* [Travail demandé]:
**A)** Recopiez à l'identique le passage de l'allocution sur le vêtement religieux qui commence à « Le prêtre étudie, et » et se termine à « de ses pas. ».
**B)** Selon l'allocution sur le vêtement religieux, pour quelle raison Jacob préférait-il Joseph à ses autres fils ? Répondez en une à trois phrases.

Allocutions

      

Le vêtement religieux

Allocution du 14 avril 1884, lundi de Pâques,
pour la prise d'habit du Père Louis Gat

Mon cher ami, nous allons vous donner la soutane. Le proverbe, bien connu et bien judicieux, dit: “Ce n'est pas l'habit qui fait le moine”. La soutane ne fait pas le prêtre et le religieux, sans doute. Cependant, bien comprise et bien portée, c'est non seulement un signe, mais c'est encore une chose, une réalité. L'habit a toujours été considéré comme une marque distinctive, un témoignage. Joseph était le préféré de son père. Pourquoi Jacob l'aimait il entre tous les autres? Ce n'était pas seulement parce qu'il était le fils de Rachel, son épouse bien-aimée. C'était encore et surtout à cause de la pureté de son âme, de sa droiture et de sa simplicité. Il ne ressemblait pas à ses frères. Il avait révélé à Jacob que ceux-ci s'étaient rendus coupables d’un crime haineux. En témoignage de cette affection singulière qu'il lui portait, Jacob avait revêtu Joseph d’une “tunique ornée” - [“tunicam polymitam”] (Gn 37:3). C'était d'Egypte, sans doute, que venait cette tunique. Les arts étaient très développés chez les Egyptiens. L'orfèvrerie, quoiqu'elle ne soit pas du même style et du même genre, valait bien celle de nos jours. Les tissus étaient bien aussi artistement travaillés. Les savants commentateurs, parlant de cette tunique de Joseph, disent qu'il ne faut pas traduire “polymitam” par “de diverses couleurs”, mais par “de diverses nuances”. Sous l'influence des lumières diverses, des lieux différents où elle était placée, elle avait des reflets et des nuances différentes. Saint Chrysostome, s'emparant de cette signification, lui compare le vêtement sacerdotal, qui entoure et protège le prêtre, l'aide et reflète des nuances diverses selon les milieux et les circonstances où le prêtre se trouve et agit.

Le prêtre étudie, et son vêtement sacré reflète une lumière céleste, la lumière de la science divine. Il inspire le recueillement, il attire les illuminations d'en haut. Le prêtre prie, et la soutane reflète une nuance différente. C'est l'attention, la ferveur qui entourent le cœur du prêtre, qui l'éloignent des distractions de la terre, qui échauffent sa piété. Le prêtre souffre et se dévoue, et le vêtement sacerdotal reflète alors la nuance du martyre. C'est un habit de force et de courage et d'héroïque dévouement. Il y a donc, dans le vêtement sacerdotal, une grâce appropriée à toutes les circonstances de la vie. La soutane, le vêtement religieux, protège, garde et bénit le prêtre, le lévite, le jeune religieux à chacun de ses pas.

* [Relevés de pointage de texte et d'éléments]:
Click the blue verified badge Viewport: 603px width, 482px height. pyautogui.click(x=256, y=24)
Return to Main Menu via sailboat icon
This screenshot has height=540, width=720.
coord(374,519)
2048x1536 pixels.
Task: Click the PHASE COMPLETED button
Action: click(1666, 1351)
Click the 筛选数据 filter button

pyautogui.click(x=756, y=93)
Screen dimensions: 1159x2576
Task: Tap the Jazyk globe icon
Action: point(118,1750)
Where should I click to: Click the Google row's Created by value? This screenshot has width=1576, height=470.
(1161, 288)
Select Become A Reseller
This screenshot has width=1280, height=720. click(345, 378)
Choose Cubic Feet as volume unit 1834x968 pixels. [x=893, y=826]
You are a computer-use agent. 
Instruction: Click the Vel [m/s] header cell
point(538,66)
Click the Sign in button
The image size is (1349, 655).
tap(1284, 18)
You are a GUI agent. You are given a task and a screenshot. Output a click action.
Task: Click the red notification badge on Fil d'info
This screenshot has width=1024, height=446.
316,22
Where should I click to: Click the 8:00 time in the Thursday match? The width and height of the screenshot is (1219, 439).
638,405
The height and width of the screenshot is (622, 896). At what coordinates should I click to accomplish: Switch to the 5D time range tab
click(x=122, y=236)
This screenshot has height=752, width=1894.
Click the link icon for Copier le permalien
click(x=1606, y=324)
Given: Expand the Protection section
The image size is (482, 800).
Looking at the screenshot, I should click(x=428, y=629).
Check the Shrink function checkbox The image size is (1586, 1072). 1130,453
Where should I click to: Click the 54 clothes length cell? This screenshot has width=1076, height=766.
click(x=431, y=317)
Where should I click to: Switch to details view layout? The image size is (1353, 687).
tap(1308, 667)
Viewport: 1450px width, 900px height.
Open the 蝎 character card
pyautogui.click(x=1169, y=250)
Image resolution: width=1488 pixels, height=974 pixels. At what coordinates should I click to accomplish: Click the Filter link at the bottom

* [Réponses]:
**A)**
Le prêtre étudie, et son vêtement sacré reflète une lumière céleste, la lumière de la science divine. Il inspire le recueillement, il attire les illuminations d'en haut. Le prêtre prie, et la soutane reflète une nuance différente. C'est l'attention, la ferveur qui entourent le cœur du prêtre, qui l'éloignent des distractions de la terre, qui échauffent sa piété. Le prêtre souffre et se dévoue, et le vêtement sacerdotal reflète alors la nuance du martyre. C'est un habit de force et de courage et d'héroïque dévouement. Il y a donc, dans le vêtement sacerdotal, une grâce appropriée à toutes les circonstances de la vie. La soutane, le vêtement religieux, protège, garde et bénit le prêtre, le lévite, le jeune religieux à chacun de ses pas.

**B)** Jacob préférait Joseph non seulement parce qu'il était le fils de Rachel, son épouse bien-aimée, mais encore et surtout à cause de la pureté de son âme, de sa droiture et de sa simplicité. Joseph ne ressemblait pas à ses frères.